Of course, these are neither the only ways that knowledge can be troublesome nor the only constructivist responses possible. For instance, knowledge can be hard to remember—complex, with many pieces of information. Surprisingly, even this difficulty invites a constructivist response. Research shows that the best way to remember a body of information is to organize it actively, looking for internal patterns and relating it to what you already know. Simple repetition is much less effective. Or knowledge can be full of seeming inconsistencies and paradoxes, as when art critics or scientists disagree. Or knowledge can be full of subtle distinctions, such as that between weight and mass. Add your own categories and your own constructivist responses, by all means.
Pragmatic Constructivism
Often, the case made for constructivism seems resoundingly ideological. If learners do not rediscover Greek philosophy or Newton's laws for themselves, they will never truly understand them. To arrive at meaningful knowledge, they must learn through deep inquiry. As the unexamined life is not worth living, so the unexamined fact is not worth believing. And so on.

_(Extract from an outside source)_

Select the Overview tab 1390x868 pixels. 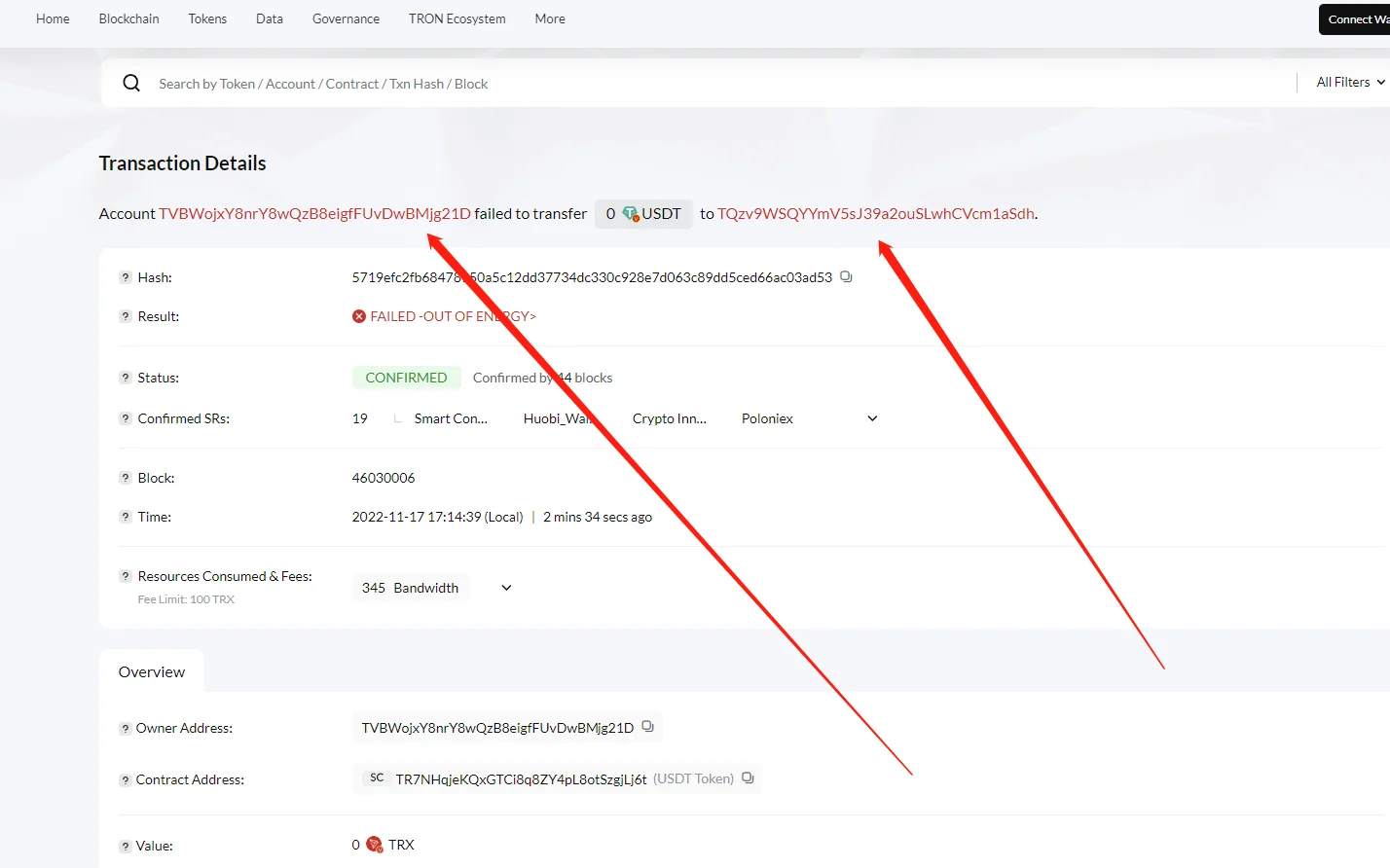click(x=152, y=671)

But the constructivist ideas assembled here are anything but ideological. They make up what we might call pragmatic constructivism. Their message asks us to view constructivism as a toolbox for problems of learning. Troublesome knowledge of various kinds invites constructivist responses to fit the difficulties—not one standard constructivist fix. If a particular approach does not solve the problem, try another—more structured, less structured, more discovery oriented, less discovery oriented, whatever works. And when knowledge is not particularly troublesome for the learners in question, well, forget about active, social, creative learners. Teaching by telling may serve just fine.

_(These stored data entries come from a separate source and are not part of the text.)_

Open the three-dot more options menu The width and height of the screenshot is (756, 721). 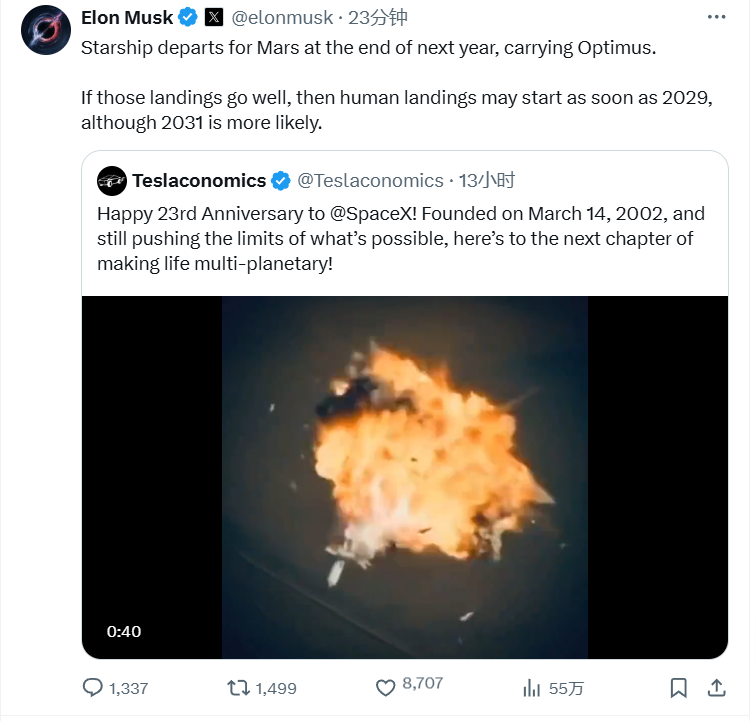(x=717, y=18)
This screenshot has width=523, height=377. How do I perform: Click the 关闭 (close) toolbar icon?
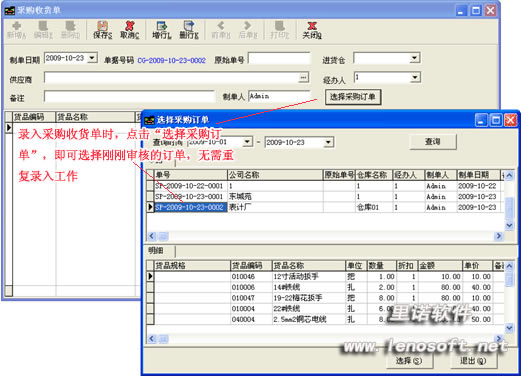coord(312,30)
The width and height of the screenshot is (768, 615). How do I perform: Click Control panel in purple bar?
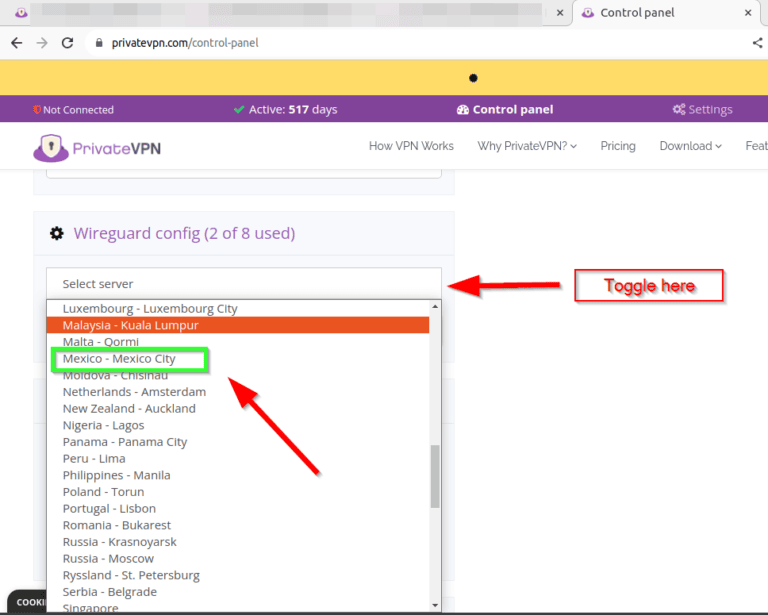[505, 109]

In keeping with this flexibility, active, social, and creative learning can play out in rather different ways, depending on the circumstances. Active learning is the common denominator. However, some examples more than others tapped the social dimension of constructivism. For instance, foreign knowledge intrinsically demands that we recognize differently constructed social perspectives. In contrast, inert or ritual knowledge may not call much upon the social dimension of constructivism, unless it happens to concern the social domain. Some constructivist responses to conceptually difficult knowledge ask learners to create and investigate their own theories. But responses to potentially inert and ritual knowledge may well simply foreground the wide and meaningful application of knowledge.
We began with Betty Fable's bewilderment about Constructivist High. In part, her confusion reflected the disparate constructivist moves in different classes. However, we see now that it also reflected a tension between ideological constructivism and pragmatic constructivism. The term constructivism, with its ideological overtones, suggests a single philosophy and a uniquely potent method—like one of those miracle knives advertised on late-night TV that will cut anything, even tin cans. But we could look at constructivism in another way, more like a Swiss army knife with various blades for various needs. Indeed, the miracle-knife version of constructivism has become as tired over the years as those TV commercials. At Constructivist High and elsewhere, it's high time we got pragmatic about constructivism.